Every union in Britain can start saving money today by abandoning Microsoft Office and switching over to use OpenOffice (http://www.openoffice.org).


Nearly every union official I meet uses Microsoft Office, which costs around £375 per copy. This software suite includes such popular software as Word, Excel and PowerPoint. OpenOffice is the open source, free alternative and it costs nothing. It does everything Microsoft Office does, and is capable of reading – and producing – files in the various Microsoft formats.
When people send me Word documents, I open them using OpenOffice. When I need to send someone an Excel spreadsheet, I create it in OpenOffice.
In some ways, OpenOffice does even more than Microsoft Office. For example, when creating a document in OpenOffice, you can easily save it as a PDF file.
There are thousands of union officials in Britain who use computers that have been purchased for them by their unions. In almost every single case, the union is paying an unnecessary £375 (maybe slightly discounted) for software that has a free alternative. Why is this?
I think part of the reason is a lack of ICT skills in the trade union movement and an over-reliance on outside experts who themselves have been taught a very narrow range of skills. It used to be said that no one ever lost their jobs by recommending that a company buy its computers from IBM. The same is now true of Microsoft. The experts we rely upon consider it risky to propose to unions that they use OpenOffice (if they’ve even heard of it).
In fact, OpenOffice is hugely popular.

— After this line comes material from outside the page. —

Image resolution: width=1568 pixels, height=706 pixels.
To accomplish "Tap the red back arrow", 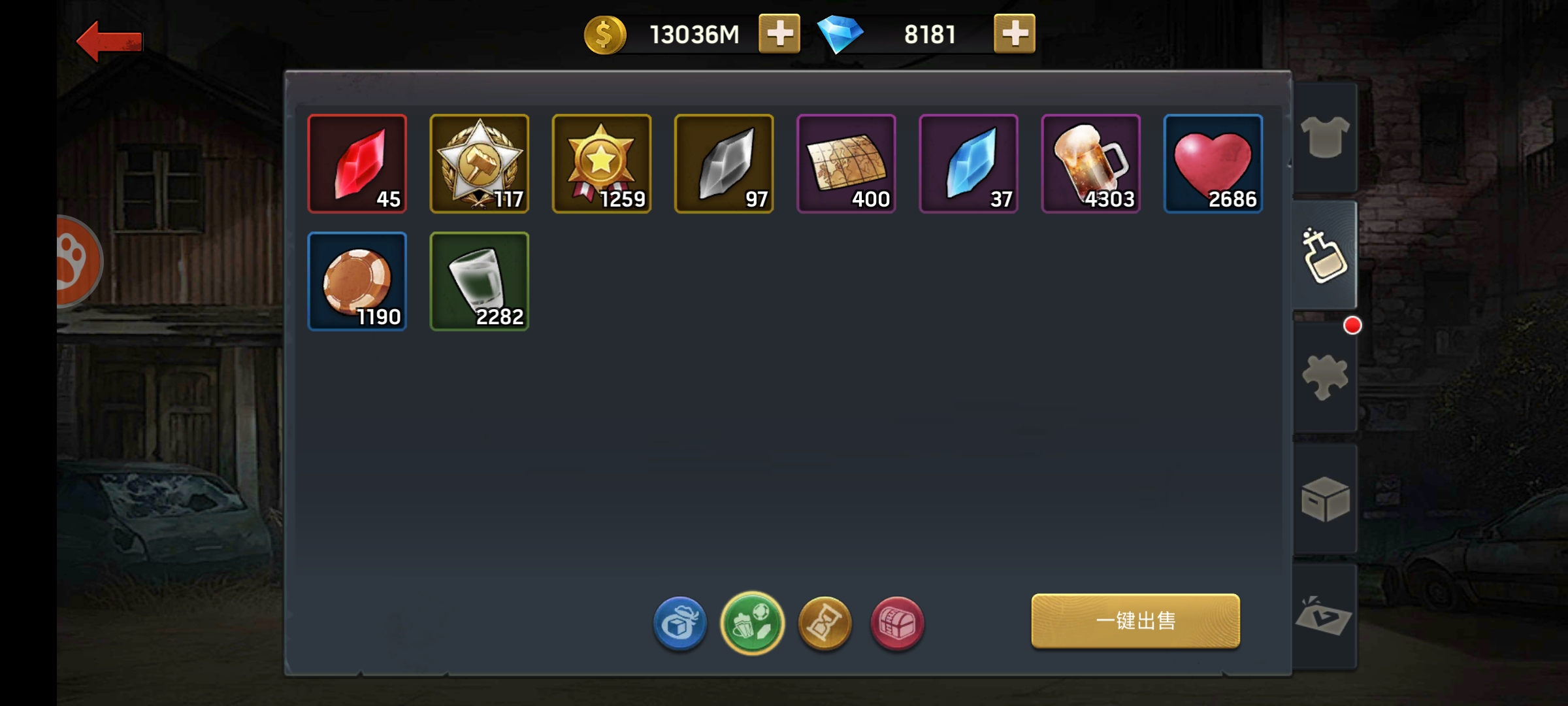I will click(109, 42).
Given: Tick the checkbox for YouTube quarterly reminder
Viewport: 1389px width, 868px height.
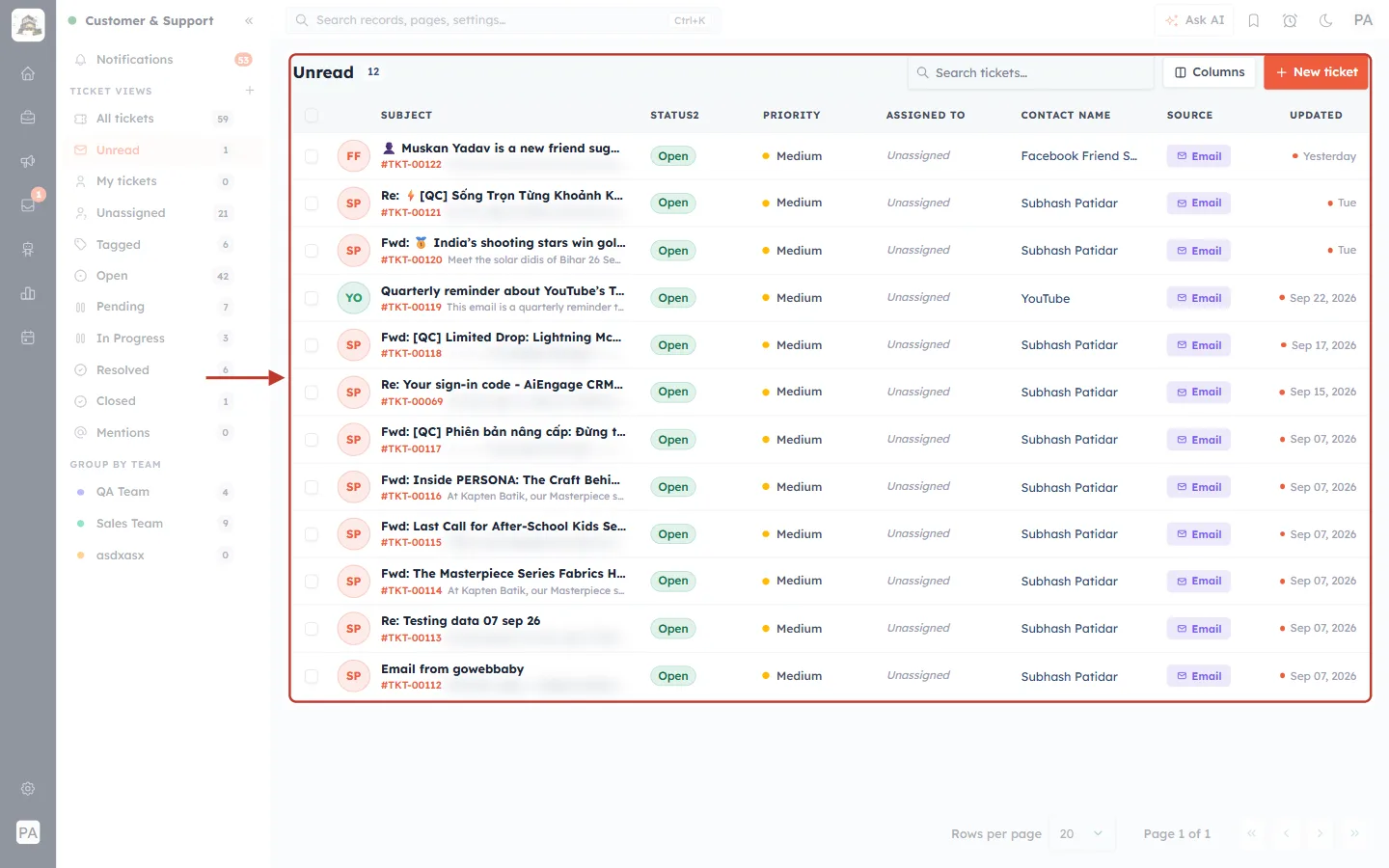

There have been over 60 million downloads of the software, and it is increasingly being adopted by local and national governments as a cost-saving measure. The cities of Birmingham and Bristol, for example, have embraced it. The latter estimated that moving over to use OpenOffice would save over £1.4 million over a five-year period.
At the international training centre of the International Labour Organisation (ILO) in Turin, Italy, trade unionists from around the world are trained to use OpenOffice and bring copies home on CDs to distribute throughout their unions.
What are Britain’s unions waiting for?